Perhaps the most intriguing passage of all is V.3.9. The year is 381 and Teleutias has been killed at Olynthos. Agesilaos has been chosen to lead an army north to deal with the problem. He is granted a staff of 30 full Spartiates and has to put the rest of his forces together himself. “Many of the better class Perioikoi, too, went with him as volunteers; also aliens belonging to the so-called ‘Spartan-trained’ (trophimoi); also bastard sons of Spartan officers, a very fine-looking body of men and one well acquainted with the ideals of the city.”
It’s a tantalizing list that hints at so much. The trophimoi are most likely the sons of aliens who were allowed to live in Sparta and allowed to participate in the agoge, as Xenophon’s own sons were. Clearly, Spartan training was also allowed to outsiders. The bastard sons were undoubtedly those born to women who were not full citizens, though I rather doubt there were any helots among them; most likely freedwomen or Perioikoi women. And we learn that there were rankings of Perioikoi as well, even if we know nothing of what those rankings were.
We can also add to this list the mothakes. There seems to be some dispute in the much later sources as to just what they were, but there is some agreement that they were “foster-brothers” of the sons of full Spartiates. Phylarkhos says that they were free but not Lakedaimonians. Aelian, on the other hand, says that they were slaves of the rich sent to accompany their sons in training; those who withstood everything were made citizens according to a law of Lykourgos. This is rather unlikely. Both Phylarkhos and Aelian state that Lysander was a mothax who was granted citizenship for valor, and Aelian also says that Gylippos was too.
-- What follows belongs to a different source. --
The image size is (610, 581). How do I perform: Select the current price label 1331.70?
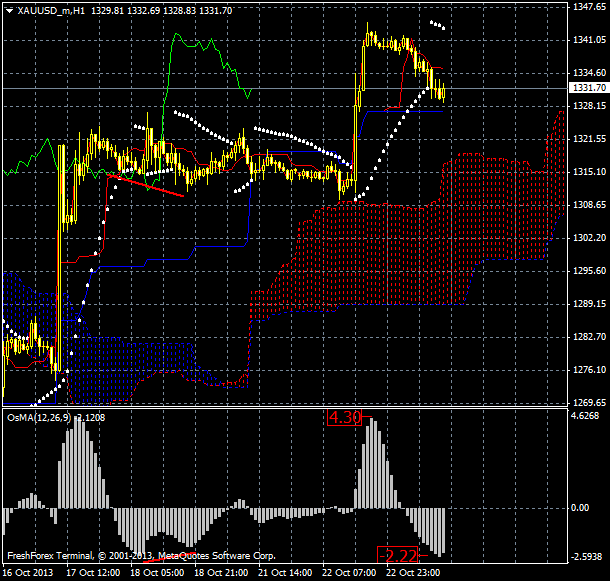[x=585, y=89]
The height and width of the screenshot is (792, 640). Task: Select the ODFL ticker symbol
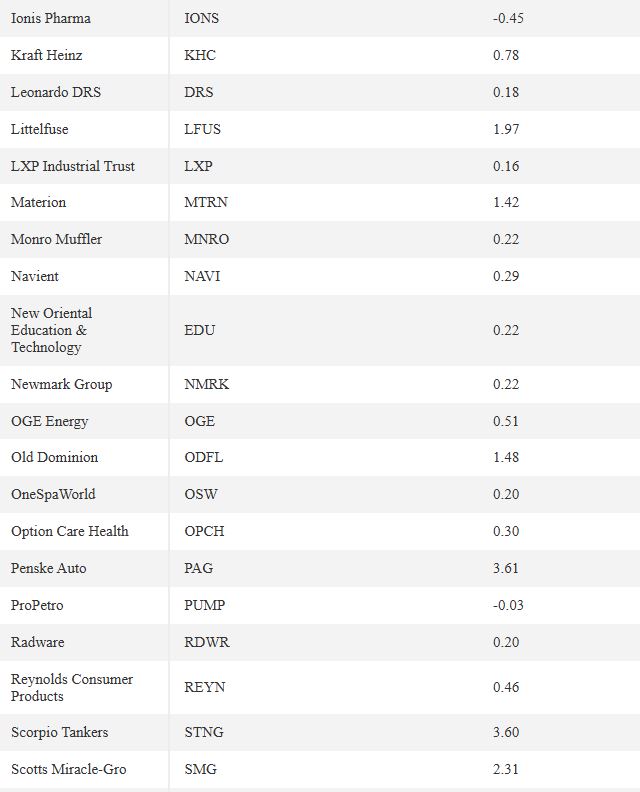pos(204,457)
However, we know that Lysander was a Heraklid and Gylippos’ father was Kleandridas, who was exiled in 445 BC. Both men were very poor in their youth. From this A.H.M. Jones conclude that the mothakes were the sons of the hypomeines. I think this presumes too much on our understanding of a term used only once in all of Classical literature, but it probably fair to say that they were the sons of men who had been downgraded for whatever reason. Apparently they could be chosen as foster-brother of the son of a full Spartiate and allowed to gain full citizenship by undergoing the agoge and meeting the other requirements. The only upward route we know of in Sparta.